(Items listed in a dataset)
%%
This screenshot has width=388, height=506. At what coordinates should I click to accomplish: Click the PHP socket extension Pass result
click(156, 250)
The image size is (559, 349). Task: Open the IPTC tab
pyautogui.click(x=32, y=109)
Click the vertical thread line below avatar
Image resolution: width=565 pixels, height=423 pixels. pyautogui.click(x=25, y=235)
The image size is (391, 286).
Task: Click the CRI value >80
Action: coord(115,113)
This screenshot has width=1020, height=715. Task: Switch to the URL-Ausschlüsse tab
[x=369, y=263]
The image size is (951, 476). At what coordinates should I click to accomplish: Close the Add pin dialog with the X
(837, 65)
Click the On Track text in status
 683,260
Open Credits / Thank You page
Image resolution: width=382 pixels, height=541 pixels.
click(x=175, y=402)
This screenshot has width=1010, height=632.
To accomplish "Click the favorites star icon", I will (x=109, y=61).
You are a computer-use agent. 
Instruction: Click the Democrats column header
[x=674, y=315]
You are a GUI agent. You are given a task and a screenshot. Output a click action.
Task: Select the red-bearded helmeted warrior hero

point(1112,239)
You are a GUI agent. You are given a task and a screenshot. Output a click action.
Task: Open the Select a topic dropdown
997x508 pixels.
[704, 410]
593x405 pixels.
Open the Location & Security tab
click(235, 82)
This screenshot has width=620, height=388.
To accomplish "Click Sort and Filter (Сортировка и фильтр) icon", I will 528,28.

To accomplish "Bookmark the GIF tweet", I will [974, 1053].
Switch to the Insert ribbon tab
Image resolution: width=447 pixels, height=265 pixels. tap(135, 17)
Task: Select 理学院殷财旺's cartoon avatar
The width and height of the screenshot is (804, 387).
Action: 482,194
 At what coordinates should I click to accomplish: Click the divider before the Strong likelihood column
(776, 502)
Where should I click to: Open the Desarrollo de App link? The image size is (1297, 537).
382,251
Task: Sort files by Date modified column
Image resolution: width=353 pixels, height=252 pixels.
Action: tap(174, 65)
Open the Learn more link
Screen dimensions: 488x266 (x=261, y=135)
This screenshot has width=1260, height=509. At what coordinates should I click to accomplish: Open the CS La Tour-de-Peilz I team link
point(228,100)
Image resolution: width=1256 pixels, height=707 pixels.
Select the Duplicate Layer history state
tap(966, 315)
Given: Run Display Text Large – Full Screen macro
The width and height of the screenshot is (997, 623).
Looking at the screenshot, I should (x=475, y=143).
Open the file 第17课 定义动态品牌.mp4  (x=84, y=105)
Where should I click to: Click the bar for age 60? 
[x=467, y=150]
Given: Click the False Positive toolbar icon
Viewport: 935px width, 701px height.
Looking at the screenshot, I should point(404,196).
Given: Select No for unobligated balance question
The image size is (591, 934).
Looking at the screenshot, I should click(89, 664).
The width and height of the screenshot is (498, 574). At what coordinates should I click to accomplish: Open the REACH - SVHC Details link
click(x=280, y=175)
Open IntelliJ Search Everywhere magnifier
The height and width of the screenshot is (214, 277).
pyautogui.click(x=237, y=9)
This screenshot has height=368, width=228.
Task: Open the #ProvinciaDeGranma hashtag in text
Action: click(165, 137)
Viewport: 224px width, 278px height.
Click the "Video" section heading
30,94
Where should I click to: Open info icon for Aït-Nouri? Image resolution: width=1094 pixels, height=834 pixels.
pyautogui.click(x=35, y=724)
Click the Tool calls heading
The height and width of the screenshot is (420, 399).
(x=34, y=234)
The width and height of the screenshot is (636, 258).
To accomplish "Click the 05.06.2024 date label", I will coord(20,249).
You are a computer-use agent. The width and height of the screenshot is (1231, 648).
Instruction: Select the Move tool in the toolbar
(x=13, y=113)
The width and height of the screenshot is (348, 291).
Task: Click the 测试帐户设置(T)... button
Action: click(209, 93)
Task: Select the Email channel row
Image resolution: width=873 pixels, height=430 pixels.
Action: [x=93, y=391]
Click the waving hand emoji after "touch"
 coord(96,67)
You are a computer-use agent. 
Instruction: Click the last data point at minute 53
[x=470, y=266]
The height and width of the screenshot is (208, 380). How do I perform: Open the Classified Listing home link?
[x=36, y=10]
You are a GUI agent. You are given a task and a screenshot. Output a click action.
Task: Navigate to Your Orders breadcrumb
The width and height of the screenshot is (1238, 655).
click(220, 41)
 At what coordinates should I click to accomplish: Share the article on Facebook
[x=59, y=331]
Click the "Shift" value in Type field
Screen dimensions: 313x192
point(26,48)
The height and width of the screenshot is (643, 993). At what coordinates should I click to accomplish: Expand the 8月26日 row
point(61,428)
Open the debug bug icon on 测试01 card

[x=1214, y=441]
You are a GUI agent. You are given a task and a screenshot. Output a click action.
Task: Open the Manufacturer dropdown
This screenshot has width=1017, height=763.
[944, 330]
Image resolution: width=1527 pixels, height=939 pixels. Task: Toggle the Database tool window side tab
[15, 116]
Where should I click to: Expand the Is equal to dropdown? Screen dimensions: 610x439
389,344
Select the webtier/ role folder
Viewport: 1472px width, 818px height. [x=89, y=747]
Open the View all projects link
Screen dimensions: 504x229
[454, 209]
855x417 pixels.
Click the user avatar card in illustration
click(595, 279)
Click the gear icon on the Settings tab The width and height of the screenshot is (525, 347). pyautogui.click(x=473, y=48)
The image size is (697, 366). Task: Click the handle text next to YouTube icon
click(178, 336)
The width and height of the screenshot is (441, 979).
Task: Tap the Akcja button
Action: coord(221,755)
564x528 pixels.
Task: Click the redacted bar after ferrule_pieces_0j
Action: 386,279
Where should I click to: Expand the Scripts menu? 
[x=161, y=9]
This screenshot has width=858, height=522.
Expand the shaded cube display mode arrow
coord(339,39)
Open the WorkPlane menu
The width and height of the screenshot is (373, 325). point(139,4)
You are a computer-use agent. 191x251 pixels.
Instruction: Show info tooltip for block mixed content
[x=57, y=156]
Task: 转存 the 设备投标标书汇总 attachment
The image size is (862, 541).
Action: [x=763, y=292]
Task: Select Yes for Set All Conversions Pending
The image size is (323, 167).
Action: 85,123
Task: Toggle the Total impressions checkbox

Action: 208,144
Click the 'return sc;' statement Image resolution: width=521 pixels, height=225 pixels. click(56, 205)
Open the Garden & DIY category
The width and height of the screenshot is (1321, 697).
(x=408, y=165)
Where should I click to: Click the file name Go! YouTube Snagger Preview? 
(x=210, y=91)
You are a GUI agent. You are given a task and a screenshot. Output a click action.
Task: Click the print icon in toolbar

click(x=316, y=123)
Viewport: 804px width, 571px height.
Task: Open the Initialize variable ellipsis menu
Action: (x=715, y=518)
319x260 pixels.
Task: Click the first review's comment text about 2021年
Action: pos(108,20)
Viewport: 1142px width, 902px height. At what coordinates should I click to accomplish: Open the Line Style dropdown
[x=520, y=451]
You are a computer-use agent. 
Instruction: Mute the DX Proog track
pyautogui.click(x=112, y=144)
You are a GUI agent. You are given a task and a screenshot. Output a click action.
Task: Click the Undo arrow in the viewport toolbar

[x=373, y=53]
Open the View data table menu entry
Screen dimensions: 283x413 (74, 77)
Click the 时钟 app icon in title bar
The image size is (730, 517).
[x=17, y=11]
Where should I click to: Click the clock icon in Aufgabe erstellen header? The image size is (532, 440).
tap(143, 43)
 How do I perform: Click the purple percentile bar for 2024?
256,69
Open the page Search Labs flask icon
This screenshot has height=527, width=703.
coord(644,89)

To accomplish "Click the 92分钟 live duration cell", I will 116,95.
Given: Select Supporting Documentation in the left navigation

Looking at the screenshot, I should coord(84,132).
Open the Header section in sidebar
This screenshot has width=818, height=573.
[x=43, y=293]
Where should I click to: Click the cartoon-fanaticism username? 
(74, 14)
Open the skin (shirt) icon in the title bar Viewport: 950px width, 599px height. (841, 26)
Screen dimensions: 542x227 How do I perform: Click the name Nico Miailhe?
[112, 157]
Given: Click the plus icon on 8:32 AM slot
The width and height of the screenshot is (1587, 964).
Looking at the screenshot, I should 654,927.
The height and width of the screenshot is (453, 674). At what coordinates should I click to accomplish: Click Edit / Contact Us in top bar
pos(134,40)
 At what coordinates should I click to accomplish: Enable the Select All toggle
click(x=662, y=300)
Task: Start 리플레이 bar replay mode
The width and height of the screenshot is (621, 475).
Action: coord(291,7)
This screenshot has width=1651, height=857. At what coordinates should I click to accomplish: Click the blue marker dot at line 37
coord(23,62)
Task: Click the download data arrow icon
%%
Starting with the line that contains "The width and height of the screenshot is (621, 475).", restate every line up to and including the last one above, exactly.

The width and height of the screenshot is (621, 475).
Action: coord(291,7)
This screenshot has width=1651, height=857. At what coordinates should I click to accomplish: Click the blue marker dot at line 37
coord(23,62)
Task: Click the download data arrow icon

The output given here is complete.